Text provided
Jul 31, 2018 | 1:11 PM

TORONTO — A nursing student who took a bullet to the spine while rushing to help a wounded victim of the Toronto Greektown shooting is gradually coming out of a medically induced coma, but the full extent of her injuries is not yet known, her boyfriend said Tuesday.

Danielle Kane, 31, was shot as she and her partner, nurse Jerry Pinksen, rushed out of a Danforth Avenue restaurant on July 22, hoping to put their life-saving training to use.

“Doctors said that worst-case scenario, she’s in a wheelchair with the use of her arms and torso, and best-case scenario she’s going to be walking with an aid or a walker of some sort,” said Pinksen, 35, who has been with Kane for nearly two years.

“I’ve been through some emotional distress but Danielle right now is suffering from potentially a lifelong deficit, so I want to make sure that people recognize how selfless she was, trying to race out there and help someone, not knowing what we were going to meet outside the door.”

Kane, who studies nursing at the University of Ontario Institute of Technology, had immediately wanted to help, Pinksen said.

“Those compassionate, selfless tendencies, they’re why we fell in love, and that’s why we’re together right now.”

The shooting left 10-year-old Julianna Kozis and 18-year-old Reese Fallon dead, and 13 others injured.

Shooter Faisal Hussain, 29, who walked down the street spraying bullets into shops and restaurants, was found dead steps away from where Kane and Pinksen had been dining. Hussain’s parents later released a statement saying their son had suffered from “severe mental health challenges” and struggled with psychosis and depression.

Kane and Pinksen were celebrating a friend’s birthday on a restaurant patio that Sunday evening when they heard 10 or 12 shots ring out. Servers called them back into the building for safety, but when a woman ran in saying she had just seen someone get shot outside the restaurant, Pinksen said he and Kane knew they had to act.

“I just had this overwhelming feeling that I have the training, I have the knowledge, I can help this victim,” said Pinksen, who works at Michael Garron Hospital, not far from the site of the shooting.

Pinksen said he left the restaurant through a side door, thinking it would be safe.

“I looked across the street and I made eye contact with the shooter,” he said. “I kept walking, he was so calm I didn’t even think about it. Then I heard a clicking sound and I looked back again and that’s when he raised his hands very quickly and opened fire.”

Pinksen said he ducked out of the way, but heard a scream behind him, followed by his friend saying Kane had been shot. He said he found his girlfriend lying by the restaurant and began performing first aid.

“She said it was the most pain she had ever experienced and she couldn’t feel her legs,” Pinksen said.

A bullet had entered the left side of Kane’s chest, passed through her stomach and ricocheted off her spine before exiting through the right side of her chest, Pinksen said.

“(Doctors said) she had quite extensive internal damage with a spinal cord injury,” he said. “We won’t know exactly what the severity is until she starts her rehabilitation and recovery.”

Kane was conscious until she went into surgery the morning after the shooting, and has been under sedation and on a ventilator since then, Pinksen said.

Over the past three to four days, doctors have been trying to ease Kane off the breathing machine, slowly reducing her sedation so she can breathe on her own and follow commands, he said.

“She’s still very agitated and we don’t know what she’s thinking or what she is working through,” Pinksen said.

Once she is well enough, Kane will begin rehabilitation, and Pinksen said he plans to be by her side the whole way.

“I want to make sure I am going to provide the life for her that she has the least amount of barriers so that she can keep her autonomy and be an independent woman like she was before this tragic event,” he said.

Dataset excerpt
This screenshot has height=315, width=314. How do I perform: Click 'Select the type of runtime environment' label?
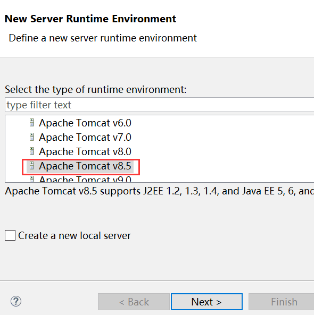(96, 89)
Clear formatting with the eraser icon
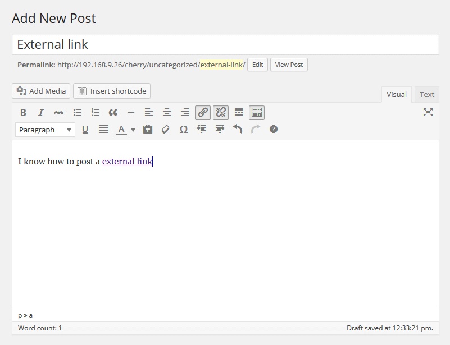 [x=166, y=129]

Using the information
1. According to the news article, where does Danielle Kane study nursing?
2. Reproduce the news article's passage from "Shooter Faisal Hussain, 29, who" up to and including "had to act.".

List of answers
1. The University of Ontario Institute of Technology.

2.
Shooter Faisal Hussain, 29, who walked down the street spraying bullets into shops and restaurants, was found dead steps away from where Kane and Pinksen had been dining. Hussain’s parents later released a statement saying their son had suffered from “severe mental health challenges” and struggled with psychosis and depression.

Kane and Pinksen were celebrating a friend’s birthday on a restaurant patio that Sunday evening when they heard 10 or 12 shots ring out. Servers called them back into the building for safety, but when a woman ran in saying she had just seen someone get shot outside the restaurant, Pinksen said he and Kane knew they had to act.